Copy out the rows below verbatim, starting at the line that contains "This screenshot has height=409, width=479." and continuing through the final row, with both ends included. Leave the pictures out of your copy.
>>
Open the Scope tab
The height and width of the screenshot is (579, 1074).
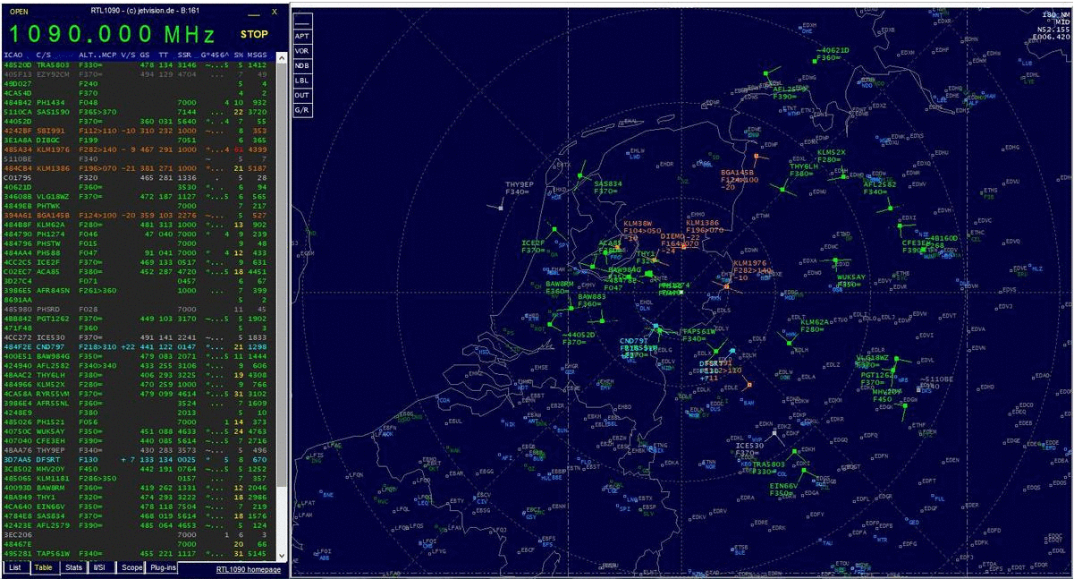pyautogui.click(x=131, y=568)
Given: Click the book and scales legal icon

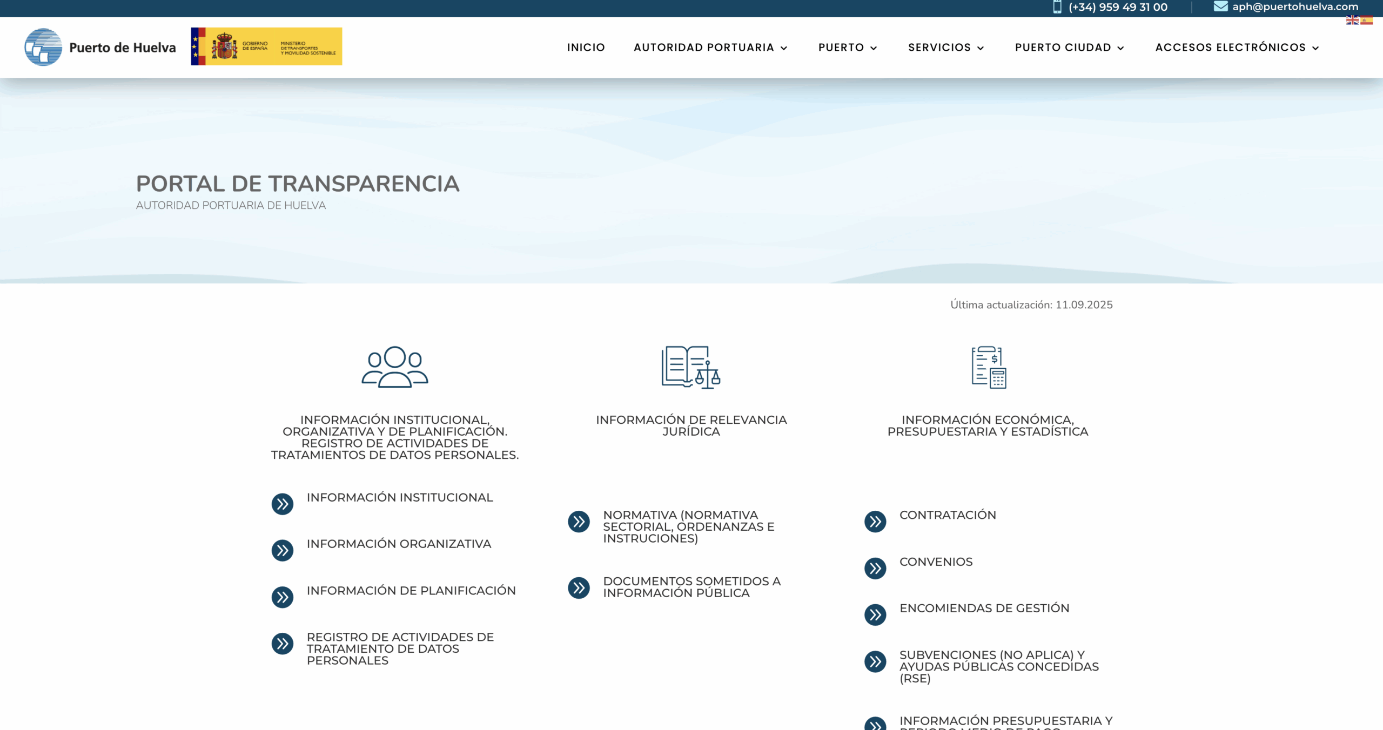Looking at the screenshot, I should (691, 367).
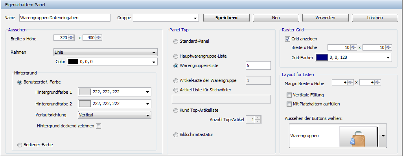403x156 pixels.
Task: Select the Standard-Panel radio option
Action: pos(176,42)
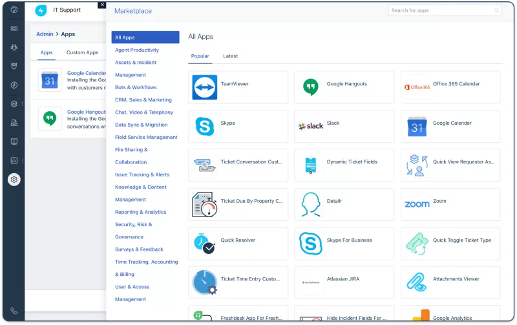Click the Admin breadcrumb link

point(45,34)
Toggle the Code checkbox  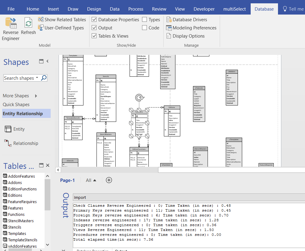coord(144,28)

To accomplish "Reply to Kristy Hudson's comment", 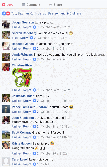I will coord(27,154).
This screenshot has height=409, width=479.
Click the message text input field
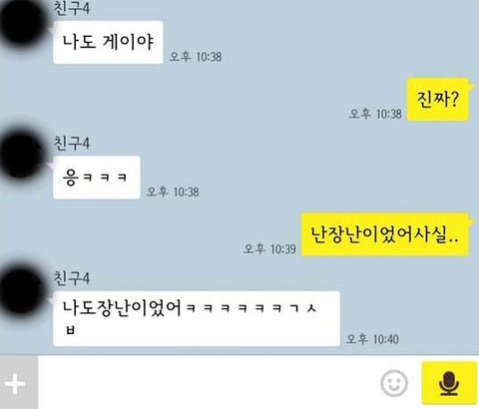point(209,383)
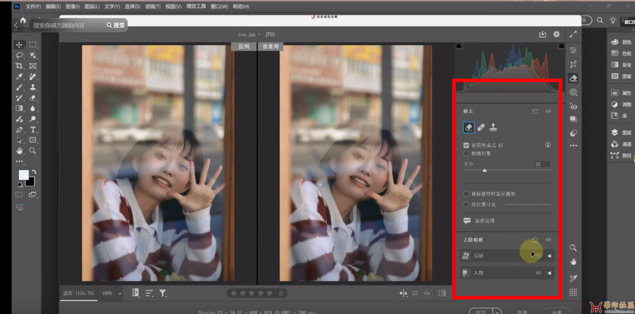Open the 滤镜(T) menu
Image resolution: width=635 pixels, height=314 pixels.
point(152,6)
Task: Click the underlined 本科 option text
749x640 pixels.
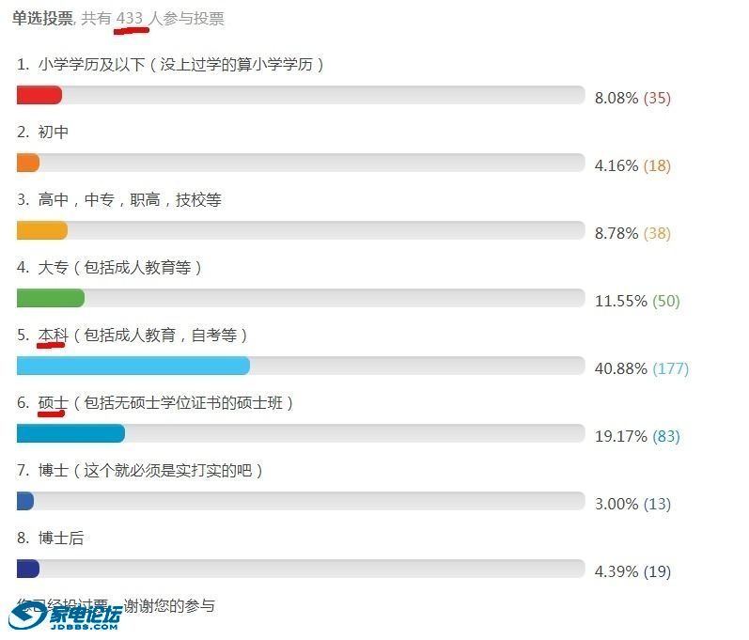Action: (x=53, y=336)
<<
**Final result:**
This screenshot has height=409, width=479.
Click the message text input field
point(209,383)
Open the 滤镜(T) menu
Image resolution: width=635 pixels, height=314 pixels.
point(152,6)
Task: Click the underlined 本科 option text
749x640 pixels.
Action: (x=53, y=336)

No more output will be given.